■ To be done ■
Update the material below by replacing each occurrence of "Viewport" with "Window", leaving every other part unchanged.

■ Dataset rows ■

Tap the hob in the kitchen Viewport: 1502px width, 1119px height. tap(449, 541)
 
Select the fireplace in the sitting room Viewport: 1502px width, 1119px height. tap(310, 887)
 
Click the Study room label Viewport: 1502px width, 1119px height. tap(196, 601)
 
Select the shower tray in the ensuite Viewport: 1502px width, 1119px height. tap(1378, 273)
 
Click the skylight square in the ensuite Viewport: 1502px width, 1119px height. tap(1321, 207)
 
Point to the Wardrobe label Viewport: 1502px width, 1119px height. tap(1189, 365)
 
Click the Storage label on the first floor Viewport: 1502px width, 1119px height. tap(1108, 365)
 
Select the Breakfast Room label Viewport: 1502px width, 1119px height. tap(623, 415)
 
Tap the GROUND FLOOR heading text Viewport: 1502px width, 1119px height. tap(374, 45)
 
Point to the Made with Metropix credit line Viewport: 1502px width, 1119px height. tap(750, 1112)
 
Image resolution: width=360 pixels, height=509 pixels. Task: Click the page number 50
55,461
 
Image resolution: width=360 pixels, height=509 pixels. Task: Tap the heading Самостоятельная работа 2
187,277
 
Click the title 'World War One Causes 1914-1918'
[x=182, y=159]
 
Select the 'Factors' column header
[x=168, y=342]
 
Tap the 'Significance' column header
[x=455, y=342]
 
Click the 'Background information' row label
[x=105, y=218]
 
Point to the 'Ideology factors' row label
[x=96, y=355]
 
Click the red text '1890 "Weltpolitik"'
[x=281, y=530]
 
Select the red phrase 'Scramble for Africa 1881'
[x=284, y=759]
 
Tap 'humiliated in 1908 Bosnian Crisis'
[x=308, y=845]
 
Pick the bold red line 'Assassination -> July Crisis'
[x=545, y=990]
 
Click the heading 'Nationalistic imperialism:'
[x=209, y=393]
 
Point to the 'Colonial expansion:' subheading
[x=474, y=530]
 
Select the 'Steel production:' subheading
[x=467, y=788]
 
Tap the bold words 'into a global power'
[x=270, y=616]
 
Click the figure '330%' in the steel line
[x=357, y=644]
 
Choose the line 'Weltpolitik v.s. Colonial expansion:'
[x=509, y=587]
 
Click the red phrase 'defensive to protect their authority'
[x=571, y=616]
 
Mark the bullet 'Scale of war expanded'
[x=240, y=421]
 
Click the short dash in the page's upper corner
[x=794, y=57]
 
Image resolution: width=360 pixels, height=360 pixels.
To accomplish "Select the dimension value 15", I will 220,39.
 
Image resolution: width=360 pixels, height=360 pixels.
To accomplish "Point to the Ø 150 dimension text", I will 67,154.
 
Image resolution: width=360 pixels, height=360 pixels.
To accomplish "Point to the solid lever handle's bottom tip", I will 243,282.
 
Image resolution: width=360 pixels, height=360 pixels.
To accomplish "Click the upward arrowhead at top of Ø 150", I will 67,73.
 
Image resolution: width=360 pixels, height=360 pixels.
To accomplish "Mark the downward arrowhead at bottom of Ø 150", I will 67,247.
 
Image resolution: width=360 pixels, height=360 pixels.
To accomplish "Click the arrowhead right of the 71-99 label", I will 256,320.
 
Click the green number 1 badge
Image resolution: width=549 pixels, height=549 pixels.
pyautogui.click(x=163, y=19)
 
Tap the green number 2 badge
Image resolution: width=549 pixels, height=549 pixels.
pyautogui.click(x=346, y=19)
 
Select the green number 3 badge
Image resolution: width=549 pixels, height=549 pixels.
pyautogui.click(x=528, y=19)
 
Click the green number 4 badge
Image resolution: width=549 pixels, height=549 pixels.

■ The reply ■
Tap the hob in the kitchen Window: 1502px width, 1119px height. tap(449, 541)
 
Select the fireplace in the sitting room Window: 1502px width, 1119px height. tap(310, 887)
 
Click the Study room label Window: 1502px width, 1119px height. tap(196, 601)
 
Select the shower tray in the ensuite Window: 1502px width, 1119px height. tap(1378, 273)
 
Click the skylight square in the ensuite Window: 1502px width, 1119px height. tap(1321, 207)
 
Point to the Wardrobe label Window: 1502px width, 1119px height. tap(1189, 365)
 
Click the Storage label on the first floor Window: 1502px width, 1119px height. tap(1108, 365)
 
Select the Breakfast Room label Window: 1502px width, 1119px height. tap(623, 415)
 
Tap the GROUND FLOOR heading text Window: 1502px width, 1119px height. tap(374, 45)
 
Point to the Made with Metropix credit line Window: 1502px width, 1119px height. tap(750, 1112)
 
Image resolution: width=360 pixels, height=509 pixels. Task: Click the page number 50
55,461
 
Image resolution: width=360 pixels, height=509 pixels. Task: Tap the heading Самостоятельная работа 2
187,277
 
Click the title 'World War One Causes 1914-1918'
[x=182, y=159]
 
Select the 'Factors' column header
[x=168, y=342]
 
Tap the 'Significance' column header
[x=455, y=342]
 
Click the 'Background information' row label
[x=105, y=218]
 
Point to the 'Ideology factors' row label
[x=96, y=355]
 
Click the red text '1890 "Weltpolitik"'
[x=281, y=530]
 
Select the red phrase 'Scramble for Africa 1881'
[x=284, y=759]
 
Tap 'humiliated in 1908 Bosnian Crisis'
[x=308, y=845]
 
Pick the bold red line 'Assassination -> July Crisis'
[x=545, y=990]
 
Click the heading 'Nationalistic imperialism:'
[x=209, y=393]
 
Point to the 'Colonial expansion:' subheading
[x=474, y=530]
 
Select the 'Steel production:' subheading
[x=467, y=788]
 
Tap the bold words 'into a global power'
[x=270, y=616]
 
Click the figure '330%' in the steel line
[x=357, y=644]
 
Choose the line 'Weltpolitik v.s. Colonial expansion:'
[x=509, y=587]
 
Click the red phrase 'defensive to protect their authority'
[x=571, y=616]
 
Mark the bullet 'Scale of war expanded'
[x=240, y=421]
 
Click the short dash in the page's upper corner
[x=794, y=57]
 
Image resolution: width=360 pixels, height=360 pixels.
To accomplish "Select the dimension value 15", I will 220,39.
 
Image resolution: width=360 pixels, height=360 pixels.
To accomplish "Point to the Ø 150 dimension text", I will 67,154.
 
Image resolution: width=360 pixels, height=360 pixels.
To accomplish "Point to the solid lever handle's bottom tip", I will 243,282.
 
Image resolution: width=360 pixels, height=360 pixels.
To accomplish "Click the upward arrowhead at top of Ø 150", I will 67,73.
 
Image resolution: width=360 pixels, height=360 pixels.
To accomplish "Mark the downward arrowhead at bottom of Ø 150", I will 67,247.
 
Image resolution: width=360 pixels, height=360 pixels.
To accomplish "Click the arrowhead right of the 71-99 label", I will 256,320.
 
Click the green number 1 badge
Image resolution: width=549 pixels, height=549 pixels.
pyautogui.click(x=163, y=19)
 
Tap the green number 2 badge
Image resolution: width=549 pixels, height=549 pixels.
pyautogui.click(x=346, y=19)
 
Select the green number 3 badge
Image resolution: width=549 pixels, height=549 pixels.
pyautogui.click(x=528, y=19)
 
Click the green number 4 badge
Image resolution: width=549 pixels, height=549 pixels.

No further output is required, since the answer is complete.